**Work instruction:** Find the word "button" in the data. Return every line where it appears.
Task data: Begin
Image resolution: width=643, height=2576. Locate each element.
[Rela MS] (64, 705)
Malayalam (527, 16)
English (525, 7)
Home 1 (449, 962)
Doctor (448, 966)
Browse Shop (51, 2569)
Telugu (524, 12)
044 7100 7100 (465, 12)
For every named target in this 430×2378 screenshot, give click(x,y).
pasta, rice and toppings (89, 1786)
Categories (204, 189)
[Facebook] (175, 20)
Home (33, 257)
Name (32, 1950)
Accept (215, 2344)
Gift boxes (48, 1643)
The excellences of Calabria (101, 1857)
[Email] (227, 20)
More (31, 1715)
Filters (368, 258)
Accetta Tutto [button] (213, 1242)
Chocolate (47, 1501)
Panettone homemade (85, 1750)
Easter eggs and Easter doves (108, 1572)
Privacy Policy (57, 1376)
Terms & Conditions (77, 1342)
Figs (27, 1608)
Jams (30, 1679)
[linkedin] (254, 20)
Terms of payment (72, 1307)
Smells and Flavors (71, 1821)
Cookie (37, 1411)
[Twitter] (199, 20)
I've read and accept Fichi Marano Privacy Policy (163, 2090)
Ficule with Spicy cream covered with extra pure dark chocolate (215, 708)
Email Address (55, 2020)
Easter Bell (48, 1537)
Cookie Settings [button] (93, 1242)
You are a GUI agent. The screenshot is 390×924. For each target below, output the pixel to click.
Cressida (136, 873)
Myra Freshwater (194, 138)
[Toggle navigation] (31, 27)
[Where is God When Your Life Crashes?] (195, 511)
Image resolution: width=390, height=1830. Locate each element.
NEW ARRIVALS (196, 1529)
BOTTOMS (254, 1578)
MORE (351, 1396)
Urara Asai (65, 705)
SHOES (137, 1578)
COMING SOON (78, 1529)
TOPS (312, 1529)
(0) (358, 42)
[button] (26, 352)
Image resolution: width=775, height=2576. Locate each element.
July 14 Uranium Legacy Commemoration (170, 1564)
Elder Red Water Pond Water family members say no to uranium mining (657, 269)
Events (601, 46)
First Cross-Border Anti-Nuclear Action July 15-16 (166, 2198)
Task data: End
**Output for this exercise:**
Accetta Tutto [button] (213, 1242)
Cookie Settings [button] (93, 1242)
[button] (26, 352)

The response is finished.